Exploring the fluorescence quenching interaction of amino acids and protein with natural organic matter by a multi-spectroscopic method
Author(s) -
Kornravee Saipetch,
Rajendra Khanal,
Masaki Yamazaki,
QingLong Fu,
Chihiro Yoshimura,
Xin Jin
Publication year - 2021
Publication title -
water science and technology water supply
Language(s) - English
Resource type - Journals
eISSN - 1607-0798
pISSN - 1606-9749
DOI - 10.2166/ws.2021.103
Subject(s) - quenching (fluorescence) , tryptophan , hydrogen bond , chemistry , fluorescence , bovine serum albumin , van der waals force , tyrosine , fluorescence spectroscopy , fourier transform infrared spectroscopy , photochemistry , amino acid , chromatography , organic chemistry , molecule , biochemistry , physics , quantum mechanics
The main objective of this research was to explore the fluorescence quenching mechanism of a humic substance (Suwannee River natural organic matter (SWNOM)) to amino acids (tryptophan, tyrosine) and protein (bovine serum albumin, (BSA)) by multi-spectroscopic methods.

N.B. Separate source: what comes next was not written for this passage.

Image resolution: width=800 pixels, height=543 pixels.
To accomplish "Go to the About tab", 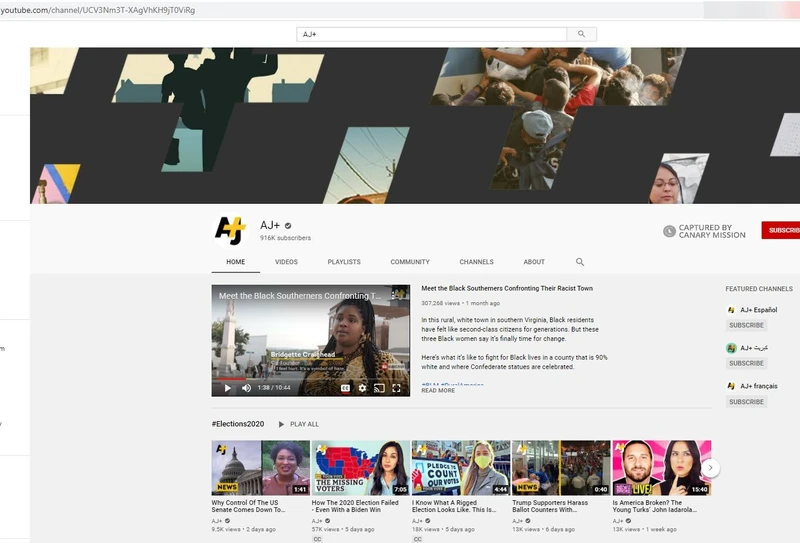I will tap(534, 262).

The locations of the peaks of tryptophan, tyrosine, and BSA from Parallel Factor Analysis were at Ex/Em 280/356 nm, 275/302 nm, and 280/344 nm, respectively. For SWNOM, two peaks appeared at Ex/Em of 240/448 nm, and 350/450 nm. Static quenching was the dominant quenching mechanism between BSA and SWNOM, whereas no quenching was observed between tryptophan or tyrosine and SWNOM. Fourier-transform infrared spectroscopy and thermodynamic calculation demonstrated that hydrogen bonding and van der Waals force are the potential binding forces of the BSA-SWNOM complex, as a result of rearrangement in the secondary polypeptide carbonyl hydrogen bonding network of BSA. This rearrangement led to the conformational change in BSA that induced quenching of BSA fluorescence by SWNOM.